At war’s end, ramping up drone strikes in Afghanistan
The United States carried out more drone strikes in Afghanistan this year than it has done in all the years put together in Pakistan since it launched the covert air war there eight years ago. With all the attention and hand wringing focused on the operations in Pakistan, it’s remarkable that such a ramp-up just over the border has gone virtually unnoticed.
The two battlegrounds are not the same, of course. Afghanistan is an open and hot battlefield where U.S. forces are deployed and the drones are part of the air support available to troops. Pakistan is a sovereign nation and the United States is not in a state of war with it and so you wouldn’t expect the same pace of operations, even though U.S. commanders say the Taliban insurgency draws its sustenance from the sanctuaries in the Pakistani northwest.
U.S. Air Force statistics published by Wired’s Danger Room blog showed there were 447 drone strikes in Afghanistan this year, up from 294 the previous year and 279 in 2010. It is far more than an estimated 338 strikes carried out by the CIA in Pakistan since it began hunting down remnants of al Qaeda, the Taliban and other militant groups in the Federally Administered Tribal Areas eight years ago. The number of strikes in Yemen and Somalia together is 46 over the past decade, notwithstanding the high decibel noise over these missions.
It’s a clear sign the United States is changing the way it is fighting the war in Afghanistan. As the troop drawdown gathers pace ahead of withdrawal in 2014, the smaller number of forces left behind on the ground, especially quick reaction teams, are depending more and more on air strikes to fight the insurgents. And these Predator aircraft which can loiter in an area for as long as 20 hours, are a low cost alternative to having F-18s fly all over the country to carry out these strikes, as Joshua Foust, a fellow at the American Security Project, told me.
Unlike the remotely piloted flights in Pakistan run by the CIA, local military commanders order such operations in Afghanistan, usually to help troops under fire. But they are also used by Special Forces for targeted killings as in Pakistan if intelligence points that way or to thwart insurgents trying to plant roadside bombs, still the biggest killer of foreign and local forces.
If you crunch the USAF numbers further, the number of sorties carried out in Afghanistan dropped to 27,085 this year from 34,286 in 2011 and 32,928 in 2010, the surge years. So while the broader air campaign is winding down in step with the ground troops packing their bags, the proportion of drone flights is going up. The United Kingdom has made an urgent purchase of five more Reaper drones to double the number of these unmanned aircraft carrying out combat and surveillance, The Guardian reported in October, even as it prepares to haul its troops and equipment out of southern Afghanistan. Perhaps the idea is to fight this war a bit longer, but from a distance with robots making up for the lack of boots on the ground.

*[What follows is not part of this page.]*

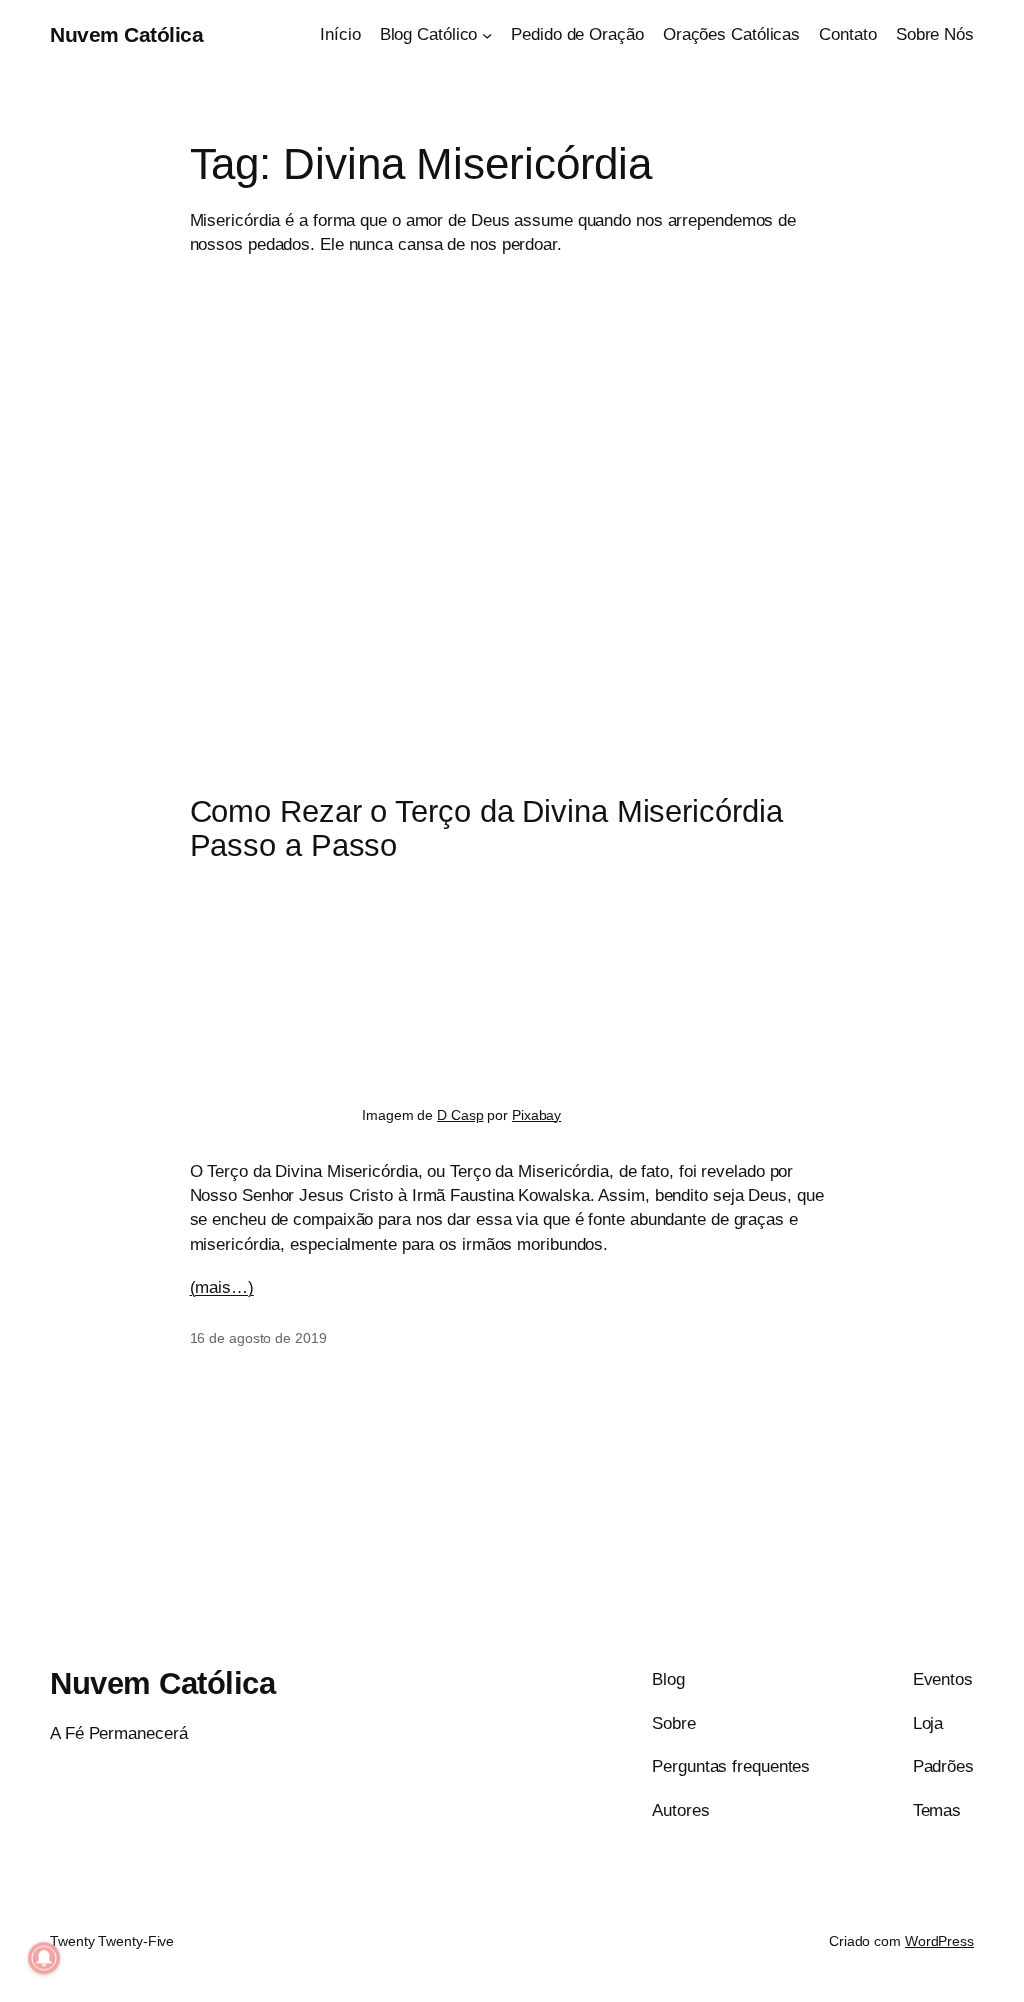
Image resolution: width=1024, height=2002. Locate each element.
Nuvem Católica (126, 34)
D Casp (460, 1115)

One piece of argument in support of greater use of unmanned aerial vehicles is that because they stay long and slow over an area undetected, unlike a bomber aircraft, and are equipped with powerful video cameras, the chances of getting it wrong and killing civilians are reduced. Commanders have been known to stack drones upon drones over a compound to track all movement for hours before unleashing a Hellfire missile.
Still, ultimately it’s a judgement call made by teams on the ground and in the rear and these have sometimes gone wrong in the past. Just because you see two people digging something in the ground on your video screen and because that happens to be in an area used by militants doesn’t necessarily mean they are planting bombs. And perhaps there isn’t much time in cases such as this to act. You could conclude the diggers are innocent and then have one of your patrol members blown up soon afterwards on that stretch of road. It’s a war out there, better to act than risk your men’s lives by doing nothing.

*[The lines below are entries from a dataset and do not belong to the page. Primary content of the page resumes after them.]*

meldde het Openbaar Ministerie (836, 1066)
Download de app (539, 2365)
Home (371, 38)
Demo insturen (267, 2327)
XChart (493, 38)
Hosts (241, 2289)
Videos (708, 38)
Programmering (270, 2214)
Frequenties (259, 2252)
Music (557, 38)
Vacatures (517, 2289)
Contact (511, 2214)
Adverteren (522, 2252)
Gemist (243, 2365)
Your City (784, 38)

Der Spiegel has a harrowing account of a former drone pilot who has seen both ends of the war from his bunker in New Mexico. He talks here of his first mission in Iraq when his job was to watch over a group of U.S. soldiers returning to their base camp as their guardian angel. He picked up what looked like an improvised explosive device on his screen and told his supervisor who relayed it to the command centre. But the soldiers on the ground couldn’t be reached because they were using a jamming transmitter and so the drone pilot saw the soldiers’ vehicle blow up on his screen killing five of them. From then on, he couldn’t keep the five out of his thoughts.
Until another mission, this time over a mud house in northern Afghanistan where seconds after he pressed the button on a Hellfire missile a child stepped into the frame. A part of the house was obliterated and there was no sign of the kid. The operator and his colleague were left to agonise over whether the child was dead, and worse — never knowing for sure.